Pour le moment donc, le président Abdullah Wade ne fait que
suspendre temporairement la crise et la reporter avec
l’espoir de trouver une issue véritable. Une approche déjà
utilisée par les autorités sénégalaises et qui reflètent les
faiblesses du pouvoir.
Le 5 novembre dernier, le gouvernement avait déjà renoncé,
devant un rejet unanime des syndicats, à un projet de baisse
des salaires des fonctionnaires annoncé deux jours plus tôt
par le président Wade. Cette ponction salariale devait
servir à financer un fonds de solidarité censé subventionner
les prix des denrées de première nécessité, en nette
augmentation ces dernières semaines. Pour plusieurs
observateurs, ces revirements répétés marquent une rupture
avec l’Etat de grâce, né de la réélection du président en
février pour un nouveau mandat de cinq ans. « La réflexion
et la planification ont cédé la place à l’improvisation et
l’informalisation de l’Etat », affirme Alioune Tine,
secrétaire exécutif de l’ONG la Rencontre Africaine pour la
Défense des Droits de l’Homme (RADDHO), cité par l’AFP.
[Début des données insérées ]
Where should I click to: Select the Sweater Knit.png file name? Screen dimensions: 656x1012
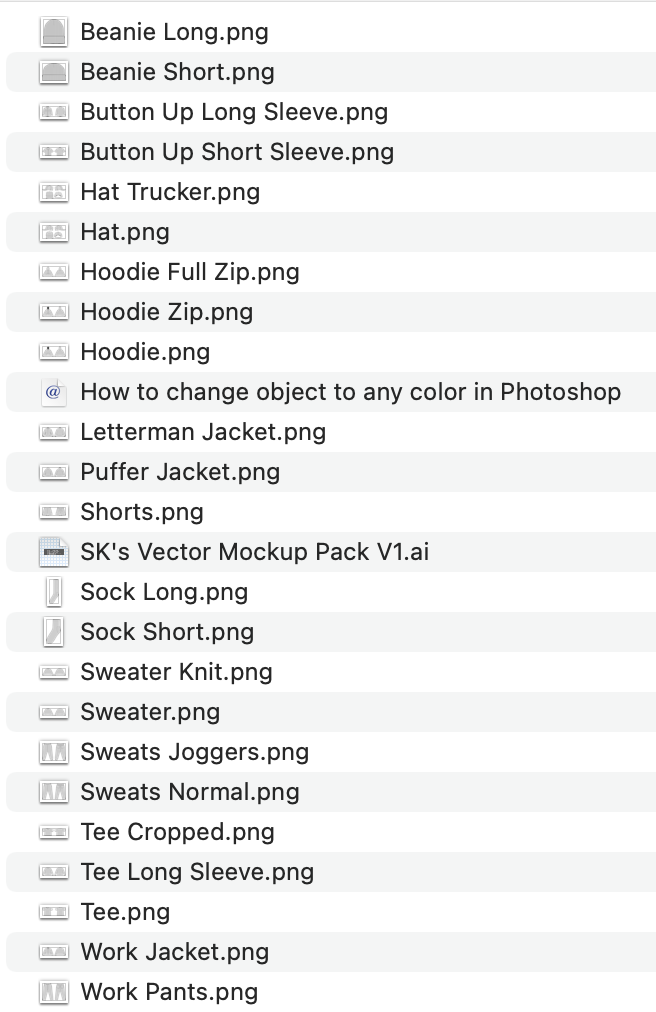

Selon lui, « l’hyperprésidentialisation du régime de Wade a
affaibli l’Etat sénégalais » qui prend des décisions sans
les mûrir, assure-t-il.
Mis à part la décision concernant les salaires et celle
concernant le marché informel, M. Wade a aussi fait une
autre volte-face en suspendant jeudi soir la décision de
retrait du pays de l’Agence pour la sécurité de la
navigation aérienne en Afrique et Madagascar (Asecna), dont
l’annonce avait provoqué un vif émoi le 15 novembre au sein
de cette organisation. Abdoulaye Wade « s’est dédit trois
fois en moins d’un mois. C’est beaucoup pour un gouvernement
», relève ainsi Mody Niang, auteur de livres critiques sur
M. Wade, cité par l’AFP. « L’Etat (sénégalais) est affaibli.
Il reflète l’inconstance de Wade, son caractère imprévisible
et ondoyant », estime M. Niang. Mauvais signe pour un des
pays les plus « stables » du continent.
Lors de sa réélection en février 2007, M. Wade avait promis
de faire du Sénégal un pays émergent et devra pour ce faire
dynamiser l’économie et résoudre, au moins en partie, les
graves problèmes sociaux du pays. Or, celui-ci connaît un
net ralentissement économique, mettant le pouvoir dans une
situation difficile face à des promesses non tenues.